Software is taking over the world, and the software-defined networking paradigm is extending into all aspects of networking, revolutionizing how we think about, configure, and deploy networks.

The wide area network’s fixed links became the SD-WAN, which gives companies multiple choices for connecting distributed sites to the corporate sites, to each other, and to cloud computing infrastructure. SD-WAN provides more network flexibility, lowers cost, and puts the company more in control of its WAN connectivity than was possible with MPLS. The capital expense of a site’s network systems might not significantly decline, but you should find reductions in operational expenses.

From SD-WAN to SD-Branch

The next step was to extend that control and monitoring into the branch networks. The same improvements in visibility and control that SD-WAN offered to the wide-area network have extended into the branch LAN.

SD-Branch provides a common interface for the configuration, monitoring, and troubleshooting of multiple functions (routing, switching, Wi-Fi, network security, micro-segmentation, and application support). It eliminates the need for different user interfaces for each function, which happened when each function was implemented by a separate appliance, even when the products were from the same vendor.

With SD-Branch, the typical suite of network devices is replaced with a simpler hardware platform on which virtual appliances are installed. Maintenance is greatly enhanced. Need new firewall functionality? Then update the firewall virtual instance. Don’t need BGP in the router? Simply install the image that doesn’t contain BGP. The installation of new software allows for new features and functionality, which normally would have come via a hardware platform replacement.

But Isn’t SD-Branch Just Automation?

You might be wondering how SD-Branch compares with the use of automation to achieve the same result. SD-Branch is a more comprehensive approach that offers a single user interface for monitoring, management, and troubleshooting. It may use multiple components under the hood but hides this implementation detail. SD-Branch, like SD-WAN, allows for the definition of policies that define connectivity, quality of service, and security of endpoints and applications. For example, an SD-Branch product could be used to define a new VLAN, provision it across the router, switch, and Wi-Fi infrastructure, and add the application and security policies.

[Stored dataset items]
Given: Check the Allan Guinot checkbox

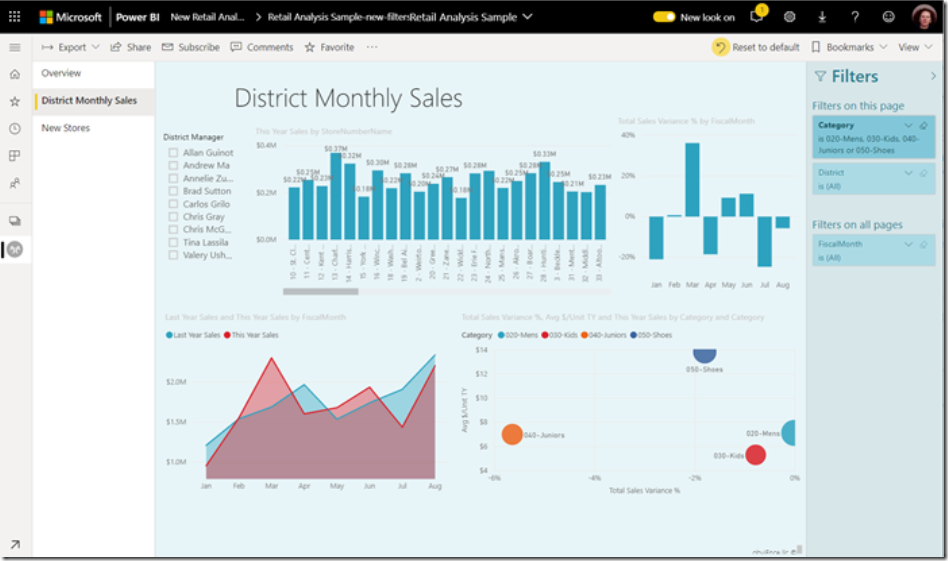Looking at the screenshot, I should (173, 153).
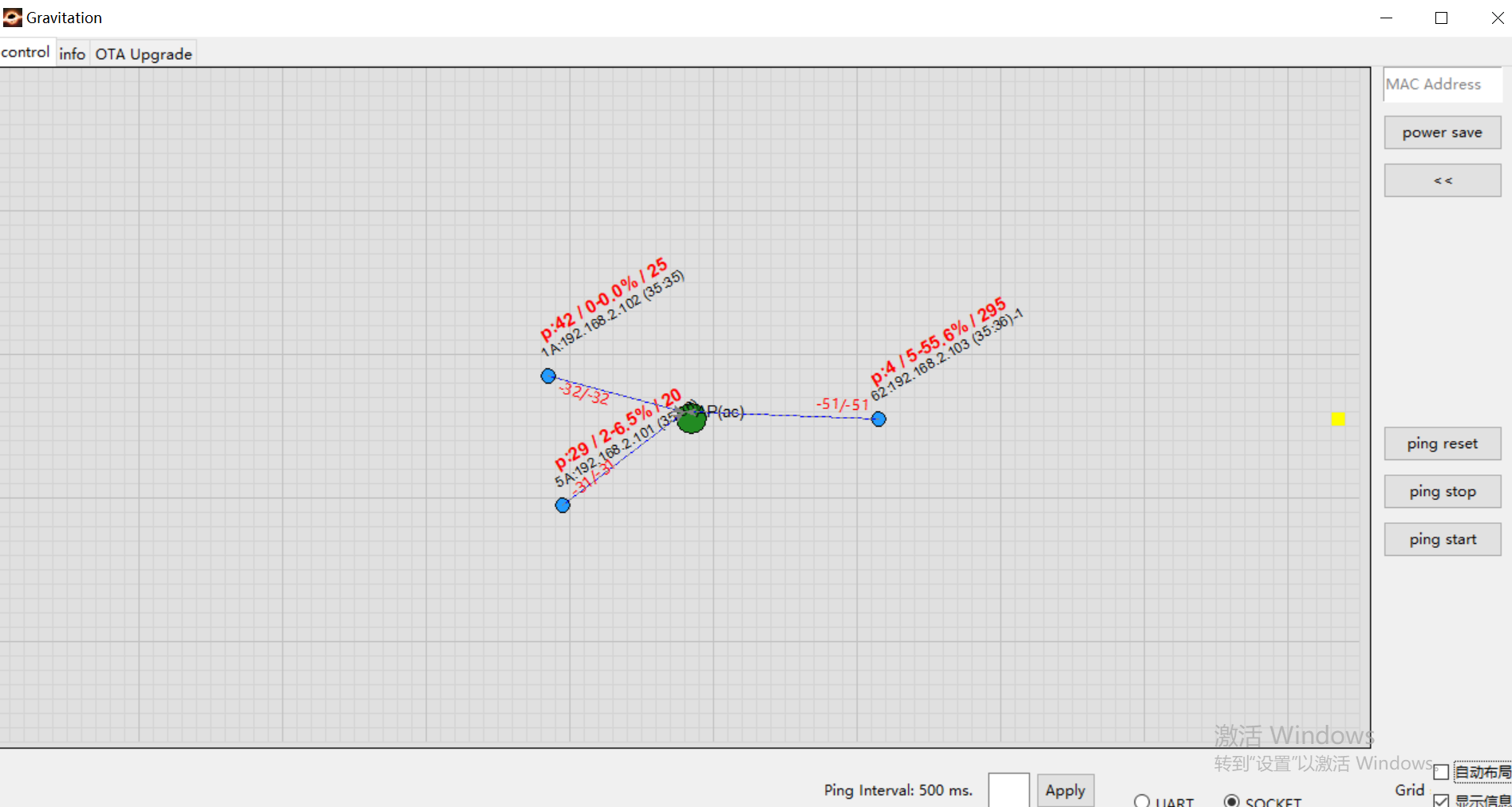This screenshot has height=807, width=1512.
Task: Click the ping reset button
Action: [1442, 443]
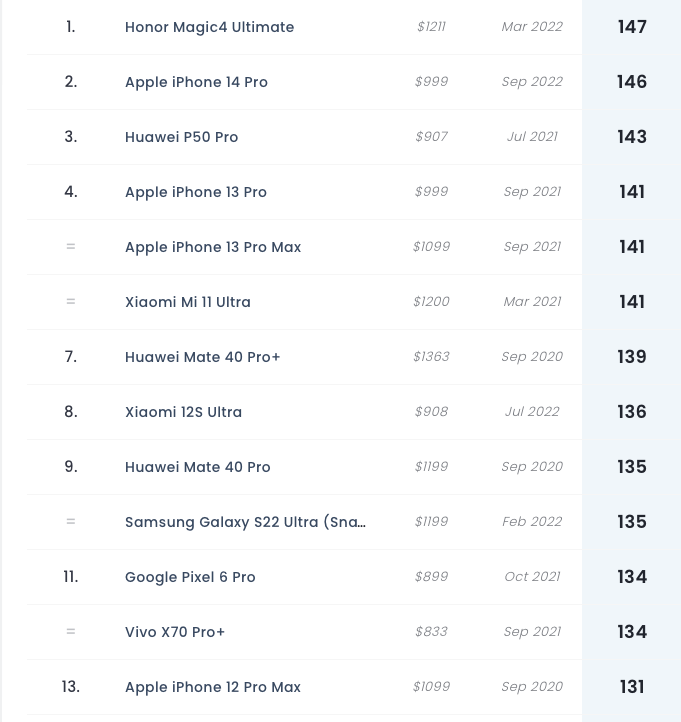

* Work to complete *
1. Reproduce the SD-Branch passage word for word, starting with "With SD-Branch, the" and going on through "SD-Branch Just Automation?".
2. List the functions that the SD-Branch passage says SD-Branch provides a common interface for.

* Solutions to the problems *
1.
With SD-Branch, the typical suite of network devices is replaced with a simpler hardware platform on which virtual appliances are installed. Maintenance is greatly enhanced. Need new firewall functionality? Then update the firewall virtual instance. Don’t need BGP in the router? Simply install the image that doesn’t contain BGP. The installation of new software allows for new features and functionality, which normally would have come via a hardware platform replacement.

But Isn’t SD-Branch Just Automation?

2.
- routing
- switching
- Wi-Fi
- network security
- micro-segmentation
- application support